Please repeat the listing word for word, from the line with "Where should I click to: Expand" to the line with "will [710, 154].".
****************************************
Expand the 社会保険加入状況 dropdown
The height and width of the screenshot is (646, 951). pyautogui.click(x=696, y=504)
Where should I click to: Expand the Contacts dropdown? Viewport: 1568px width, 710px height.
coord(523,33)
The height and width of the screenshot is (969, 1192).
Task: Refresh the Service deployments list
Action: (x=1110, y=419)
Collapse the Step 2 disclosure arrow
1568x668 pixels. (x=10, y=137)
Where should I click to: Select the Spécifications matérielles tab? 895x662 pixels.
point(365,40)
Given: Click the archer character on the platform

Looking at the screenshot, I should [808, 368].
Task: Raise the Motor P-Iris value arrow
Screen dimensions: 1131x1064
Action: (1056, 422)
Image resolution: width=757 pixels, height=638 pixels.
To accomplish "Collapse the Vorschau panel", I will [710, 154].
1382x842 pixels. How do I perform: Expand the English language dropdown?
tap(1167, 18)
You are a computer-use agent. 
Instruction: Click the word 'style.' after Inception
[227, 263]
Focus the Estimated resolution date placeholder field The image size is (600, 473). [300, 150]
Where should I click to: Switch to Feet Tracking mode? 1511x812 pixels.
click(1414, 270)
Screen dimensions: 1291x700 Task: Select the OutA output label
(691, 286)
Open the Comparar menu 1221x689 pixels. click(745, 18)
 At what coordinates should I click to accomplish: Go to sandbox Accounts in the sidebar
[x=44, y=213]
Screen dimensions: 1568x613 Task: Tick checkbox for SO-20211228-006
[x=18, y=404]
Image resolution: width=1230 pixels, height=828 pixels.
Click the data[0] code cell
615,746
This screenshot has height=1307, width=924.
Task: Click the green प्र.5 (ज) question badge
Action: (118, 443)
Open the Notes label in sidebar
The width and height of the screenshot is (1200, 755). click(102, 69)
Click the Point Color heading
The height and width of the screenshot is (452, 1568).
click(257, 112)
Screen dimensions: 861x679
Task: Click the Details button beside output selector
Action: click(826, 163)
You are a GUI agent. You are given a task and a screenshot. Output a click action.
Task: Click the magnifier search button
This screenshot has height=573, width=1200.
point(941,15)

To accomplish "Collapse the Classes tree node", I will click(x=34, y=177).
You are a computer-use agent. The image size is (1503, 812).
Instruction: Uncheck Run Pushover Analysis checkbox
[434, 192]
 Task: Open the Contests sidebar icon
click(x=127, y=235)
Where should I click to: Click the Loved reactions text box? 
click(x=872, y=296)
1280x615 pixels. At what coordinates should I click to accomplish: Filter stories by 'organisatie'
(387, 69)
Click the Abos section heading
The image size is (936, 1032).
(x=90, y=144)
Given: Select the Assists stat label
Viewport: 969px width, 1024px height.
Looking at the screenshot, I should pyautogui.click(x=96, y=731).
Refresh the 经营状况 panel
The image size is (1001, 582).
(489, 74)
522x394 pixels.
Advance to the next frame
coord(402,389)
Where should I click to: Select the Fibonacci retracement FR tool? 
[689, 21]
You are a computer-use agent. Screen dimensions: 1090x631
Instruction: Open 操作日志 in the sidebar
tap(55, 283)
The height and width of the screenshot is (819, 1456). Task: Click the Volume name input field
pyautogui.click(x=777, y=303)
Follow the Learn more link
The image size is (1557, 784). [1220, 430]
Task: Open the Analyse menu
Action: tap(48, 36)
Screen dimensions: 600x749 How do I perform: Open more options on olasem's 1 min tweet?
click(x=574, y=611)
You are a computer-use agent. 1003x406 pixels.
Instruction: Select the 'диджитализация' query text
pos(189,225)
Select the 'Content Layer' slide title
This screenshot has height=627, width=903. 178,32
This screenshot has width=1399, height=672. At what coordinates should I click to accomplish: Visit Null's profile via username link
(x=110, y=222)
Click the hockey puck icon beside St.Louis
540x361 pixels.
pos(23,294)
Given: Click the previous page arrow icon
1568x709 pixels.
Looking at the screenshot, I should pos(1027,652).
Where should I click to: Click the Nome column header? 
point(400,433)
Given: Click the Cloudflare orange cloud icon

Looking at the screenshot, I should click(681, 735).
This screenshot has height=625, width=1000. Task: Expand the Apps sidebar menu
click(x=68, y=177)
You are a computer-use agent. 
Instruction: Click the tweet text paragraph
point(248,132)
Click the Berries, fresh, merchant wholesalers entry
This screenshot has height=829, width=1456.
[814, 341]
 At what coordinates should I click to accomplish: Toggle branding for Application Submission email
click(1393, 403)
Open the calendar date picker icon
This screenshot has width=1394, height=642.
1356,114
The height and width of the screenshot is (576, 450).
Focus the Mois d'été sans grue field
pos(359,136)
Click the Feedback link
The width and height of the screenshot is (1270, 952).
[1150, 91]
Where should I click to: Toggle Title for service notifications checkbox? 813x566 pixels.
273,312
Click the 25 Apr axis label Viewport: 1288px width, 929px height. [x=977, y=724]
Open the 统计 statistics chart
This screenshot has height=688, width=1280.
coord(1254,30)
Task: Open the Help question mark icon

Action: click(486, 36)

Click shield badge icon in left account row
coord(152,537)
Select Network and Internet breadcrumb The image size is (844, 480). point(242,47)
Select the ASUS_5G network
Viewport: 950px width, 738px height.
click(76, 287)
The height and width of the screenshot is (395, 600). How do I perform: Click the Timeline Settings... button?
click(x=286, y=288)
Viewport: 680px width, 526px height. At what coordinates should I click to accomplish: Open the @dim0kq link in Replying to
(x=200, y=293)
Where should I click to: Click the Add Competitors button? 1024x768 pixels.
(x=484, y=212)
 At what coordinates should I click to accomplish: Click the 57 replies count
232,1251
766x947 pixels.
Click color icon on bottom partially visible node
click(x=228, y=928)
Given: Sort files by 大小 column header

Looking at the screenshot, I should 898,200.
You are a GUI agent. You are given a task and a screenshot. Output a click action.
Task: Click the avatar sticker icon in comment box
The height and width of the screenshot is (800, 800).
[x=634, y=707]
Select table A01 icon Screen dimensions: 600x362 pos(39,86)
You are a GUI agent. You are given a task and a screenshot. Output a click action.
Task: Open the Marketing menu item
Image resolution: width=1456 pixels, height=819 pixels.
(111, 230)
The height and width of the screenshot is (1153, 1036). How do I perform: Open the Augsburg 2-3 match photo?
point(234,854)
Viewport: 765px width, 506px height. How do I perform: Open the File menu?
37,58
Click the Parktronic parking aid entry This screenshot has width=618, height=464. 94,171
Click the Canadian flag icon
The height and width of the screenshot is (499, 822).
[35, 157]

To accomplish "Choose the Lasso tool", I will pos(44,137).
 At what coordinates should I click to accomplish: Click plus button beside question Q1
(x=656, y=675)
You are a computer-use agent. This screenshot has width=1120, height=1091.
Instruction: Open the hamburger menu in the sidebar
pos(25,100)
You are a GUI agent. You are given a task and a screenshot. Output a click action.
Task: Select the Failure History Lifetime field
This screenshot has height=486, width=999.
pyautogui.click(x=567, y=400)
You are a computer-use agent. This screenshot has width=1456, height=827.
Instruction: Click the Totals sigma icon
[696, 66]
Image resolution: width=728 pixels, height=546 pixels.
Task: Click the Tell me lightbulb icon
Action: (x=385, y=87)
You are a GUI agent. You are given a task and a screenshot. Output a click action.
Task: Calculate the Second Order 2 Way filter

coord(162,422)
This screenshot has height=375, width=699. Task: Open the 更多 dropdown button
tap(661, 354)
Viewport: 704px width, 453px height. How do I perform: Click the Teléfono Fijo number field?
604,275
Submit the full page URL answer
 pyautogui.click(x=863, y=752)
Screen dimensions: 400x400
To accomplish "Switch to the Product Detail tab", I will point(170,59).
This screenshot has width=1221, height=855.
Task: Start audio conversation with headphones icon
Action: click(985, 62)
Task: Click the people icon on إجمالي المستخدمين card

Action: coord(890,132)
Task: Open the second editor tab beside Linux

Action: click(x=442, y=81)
****************************************
Expected answer:
Where should I click to: Expand the Contacts dropdown? Viewport: 1568px width, 710px height.
coord(523,33)
The height and width of the screenshot is (969, 1192).
Task: Refresh the Service deployments list
Action: (x=1110, y=419)
Collapse the Step 2 disclosure arrow
1568x668 pixels. (x=10, y=137)
Where should I click to: Select the Spécifications matérielles tab? 895x662 pixels.
point(365,40)
Given: Click the archer character on the platform

Looking at the screenshot, I should [808, 368].
Task: Raise the Motor P-Iris value arrow
Screen dimensions: 1131x1064
Action: (1056, 422)
Image resolution: width=757 pixels, height=638 pixels.
To accomplish "Collapse the Vorschau panel", I will [710, 154].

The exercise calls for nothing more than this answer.